Verizon promised subscribers that their FiOS (Fiber Optic Bundled Service) would be 'an even FASTER way to transfer data for Internet, TV and Digital Voice—literally connecting you to all you love at the speed of light.' Some of those subscribers would beg to differ and are complaining about slower speeds when connected to Netflix. The graph below seems to agree with that assessment and it's causing a bit of tension between the ISP and the company, with accusations that Verizon may be intentionally slowing connections for Netflix subscribers.
Netflix says that Verizon's speed fell to an average of 1.82Mbps in January. That's down from 2.2Mbps in October, and has resulted in Verizon dropping from sixth to seventh place in Netflix's overall ISP ranking. (Compare that with Google Fiber delivering average speeds of 3.78Mbps.)

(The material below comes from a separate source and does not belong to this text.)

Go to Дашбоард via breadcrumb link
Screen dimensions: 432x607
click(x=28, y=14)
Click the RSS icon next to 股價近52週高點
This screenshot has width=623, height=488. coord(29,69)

For the conspiracy theorists the context for this concern from Netflix stems from a recent court ruling. The net neutrality regulations that made it illegal for US ISPs to block online services or charge content providers for access to their networks were over ruled by the US Court of Appeals for the District of Columbia Circuit, which said the Commission did not properly justify its anti-discrimination and anti-blocking rules.
Netflix is concerned, writing in a letter to share holders last week, "In principle, a domestic ISP now can legally impede the video streams that members request from Netflix, degrading the experience we jointly provide. In the long-term, we think Netflix and consumers are best served by strong network neutrality across all networks, including wireless. To the degree that ISPs adhere to a meaningful voluntary code of conduct, less regulation is warranted. To the degree that some aggressive ISPs start impeding specific data flows, more regulation would clearly be needed."

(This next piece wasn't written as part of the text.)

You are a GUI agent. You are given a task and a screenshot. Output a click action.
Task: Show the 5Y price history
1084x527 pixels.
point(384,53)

Verizon, speaking to Ars Technica, insists its internet services "deliver a pristine user experience to our customers at any time of day on every day of the week." Verizon even went so far as to shift the blame back to Netflix itself. Verizon said:
How the Internet works can be complicated, and consumers should be aware of the fact that the integrity of their home Internet connection is only a portion of the streaming video quality equation. If their broadband connection is functioning correctly, the source of their frustration and the content they wish to see may be one in the same.
The key question is will Verizon or other ISPs who've also been on a downward slope (Comcast now averages just 1.51Mbps), actually try to hit their consumers with additional fees to watch selected content remains to be seen. Despite Netflix's fears, it makes very little commercial sense in the long run. Consumer's like you and me can vote with our credit card and if we want high speed content - then we'll take our money where the speed is.